Tuesday, October 31, 2006

Yo...


Cavo hasta las profundidades. Montañas de piel roja y venas desinfladas a mis pies, en una playa blanca, donde los agujeros se hacen con dagas y trozos de plomo y pólvora. Mis manos se hunden hasta encontrarme, hasta sacarme por los hombros, como a alguien que estuvo a punto de secar el mar con sólo abrir la boca. Allí está. Aún los quince, los dieciséis, los ojos enrojecidos, la cabeza baja, siempre buscándose la sombra con los párpados entornados, siempre evitando ojos ajenos, sorda a voces que no son la propia. Todavía respira. Y pensé que me toparía con los labios grises y las uñas convertidas en las raíces de un pirul sin ramas. Su corazón sigue bombeando sangre aunque le haya prestado las arterias a otro cuerpo, también suyo; un cuerpo plantado en el tiempo venidero. Despierta, al fin. Me observa sin verme, la mirada detrás de mi hombro, las comisuras casi tocándole la barbilla. Allí siguen los fantasmas.

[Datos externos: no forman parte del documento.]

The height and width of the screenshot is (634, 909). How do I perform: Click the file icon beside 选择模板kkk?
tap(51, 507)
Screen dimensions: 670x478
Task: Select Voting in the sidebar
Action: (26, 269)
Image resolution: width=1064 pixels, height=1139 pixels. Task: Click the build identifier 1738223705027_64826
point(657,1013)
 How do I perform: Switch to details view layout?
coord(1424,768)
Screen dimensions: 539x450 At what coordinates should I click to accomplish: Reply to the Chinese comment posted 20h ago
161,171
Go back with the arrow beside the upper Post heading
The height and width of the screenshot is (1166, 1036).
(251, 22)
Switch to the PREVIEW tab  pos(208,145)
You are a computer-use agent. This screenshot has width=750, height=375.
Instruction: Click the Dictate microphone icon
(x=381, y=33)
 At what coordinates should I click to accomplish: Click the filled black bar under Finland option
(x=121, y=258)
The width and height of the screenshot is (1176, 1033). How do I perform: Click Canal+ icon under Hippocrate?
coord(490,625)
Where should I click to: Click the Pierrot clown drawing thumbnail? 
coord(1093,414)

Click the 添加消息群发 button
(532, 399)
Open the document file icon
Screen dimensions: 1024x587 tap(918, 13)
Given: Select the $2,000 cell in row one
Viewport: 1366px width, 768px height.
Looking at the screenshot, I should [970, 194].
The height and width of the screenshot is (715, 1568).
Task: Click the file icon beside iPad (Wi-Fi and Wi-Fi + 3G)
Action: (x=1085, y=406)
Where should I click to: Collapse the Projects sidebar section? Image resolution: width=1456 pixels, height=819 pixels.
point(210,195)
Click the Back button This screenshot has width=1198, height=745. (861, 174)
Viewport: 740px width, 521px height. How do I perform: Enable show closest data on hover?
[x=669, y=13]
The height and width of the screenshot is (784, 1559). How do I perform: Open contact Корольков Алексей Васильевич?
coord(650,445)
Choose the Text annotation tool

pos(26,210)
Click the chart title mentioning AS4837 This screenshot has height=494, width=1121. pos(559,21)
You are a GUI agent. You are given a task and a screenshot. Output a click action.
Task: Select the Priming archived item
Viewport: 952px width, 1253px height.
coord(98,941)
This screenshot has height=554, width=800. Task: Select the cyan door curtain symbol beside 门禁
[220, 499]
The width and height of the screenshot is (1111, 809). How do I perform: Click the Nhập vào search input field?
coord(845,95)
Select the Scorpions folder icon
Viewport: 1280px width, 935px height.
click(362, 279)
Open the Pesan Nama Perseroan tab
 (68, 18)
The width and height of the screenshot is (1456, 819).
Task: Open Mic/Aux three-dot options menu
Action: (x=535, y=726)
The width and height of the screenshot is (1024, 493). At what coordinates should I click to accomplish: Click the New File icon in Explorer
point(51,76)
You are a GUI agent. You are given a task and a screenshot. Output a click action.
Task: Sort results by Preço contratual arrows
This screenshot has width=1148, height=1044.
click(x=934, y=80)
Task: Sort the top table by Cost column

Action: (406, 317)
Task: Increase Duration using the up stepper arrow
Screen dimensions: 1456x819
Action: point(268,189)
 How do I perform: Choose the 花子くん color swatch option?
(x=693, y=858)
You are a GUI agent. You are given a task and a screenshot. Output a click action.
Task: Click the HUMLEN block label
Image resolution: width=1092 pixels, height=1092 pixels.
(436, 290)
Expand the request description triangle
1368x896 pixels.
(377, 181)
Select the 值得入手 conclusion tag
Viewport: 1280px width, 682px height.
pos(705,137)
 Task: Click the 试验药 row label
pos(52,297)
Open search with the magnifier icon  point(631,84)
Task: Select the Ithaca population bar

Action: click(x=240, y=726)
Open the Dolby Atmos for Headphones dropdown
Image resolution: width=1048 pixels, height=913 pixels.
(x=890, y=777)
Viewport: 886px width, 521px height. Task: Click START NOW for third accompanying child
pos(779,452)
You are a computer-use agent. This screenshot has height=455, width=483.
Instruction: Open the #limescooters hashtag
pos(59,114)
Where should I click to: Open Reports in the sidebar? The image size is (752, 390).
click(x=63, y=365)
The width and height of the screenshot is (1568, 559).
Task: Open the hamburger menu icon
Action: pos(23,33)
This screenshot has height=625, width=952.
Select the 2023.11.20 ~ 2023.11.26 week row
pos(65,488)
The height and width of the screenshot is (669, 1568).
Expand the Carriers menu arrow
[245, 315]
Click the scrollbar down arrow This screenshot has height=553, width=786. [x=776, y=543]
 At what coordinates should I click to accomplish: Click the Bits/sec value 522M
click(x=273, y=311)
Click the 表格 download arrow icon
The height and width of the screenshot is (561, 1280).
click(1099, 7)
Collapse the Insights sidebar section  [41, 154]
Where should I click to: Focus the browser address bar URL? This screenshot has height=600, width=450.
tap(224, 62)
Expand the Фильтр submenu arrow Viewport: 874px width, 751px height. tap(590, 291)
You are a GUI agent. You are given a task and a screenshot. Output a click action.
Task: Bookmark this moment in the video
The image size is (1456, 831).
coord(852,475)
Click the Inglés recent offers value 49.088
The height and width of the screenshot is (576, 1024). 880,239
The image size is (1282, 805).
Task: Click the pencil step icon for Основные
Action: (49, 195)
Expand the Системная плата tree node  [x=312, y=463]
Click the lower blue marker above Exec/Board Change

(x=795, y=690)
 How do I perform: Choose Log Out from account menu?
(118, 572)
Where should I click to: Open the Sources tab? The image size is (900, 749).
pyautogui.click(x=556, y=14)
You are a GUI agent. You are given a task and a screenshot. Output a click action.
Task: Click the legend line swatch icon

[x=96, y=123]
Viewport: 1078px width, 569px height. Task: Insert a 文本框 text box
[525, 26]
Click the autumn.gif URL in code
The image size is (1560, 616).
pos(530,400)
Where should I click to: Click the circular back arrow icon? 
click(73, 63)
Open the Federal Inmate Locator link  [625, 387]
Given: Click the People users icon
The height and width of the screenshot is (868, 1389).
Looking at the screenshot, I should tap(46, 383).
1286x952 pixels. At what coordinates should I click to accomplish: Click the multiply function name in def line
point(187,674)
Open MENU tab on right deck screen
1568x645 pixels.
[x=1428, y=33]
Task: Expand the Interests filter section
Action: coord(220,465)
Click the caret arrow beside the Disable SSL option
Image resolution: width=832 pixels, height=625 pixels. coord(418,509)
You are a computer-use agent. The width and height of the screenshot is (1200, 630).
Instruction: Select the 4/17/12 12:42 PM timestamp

Y vuelvo a sentir ese anudarse de las cuerdas vocales, esa cuerda aprisionando la pared interior del cuello al instante de la caída. Ella sonríe. Ahora está sana; está sana porque me ha contagiado. Prefiero aprisionar su garganta, volver a hundirla en las profundidades rojas, enredarla entre aquellas lianas sin aire que saqué para buscarla. Dejar que se ahogue.
El hoyo está suturado. Hilo casi transparente, tan fino como las huellas que deja la araña entre dos ramas vecinas. Lo toco sin sentirlo, pronto su color se pierde. Intento imitarla, sonreír, sonreírme en las marismas. No puedo. El espejo me devuelve el rostro de cuando tenía quince años. He terminado por desenterrarme.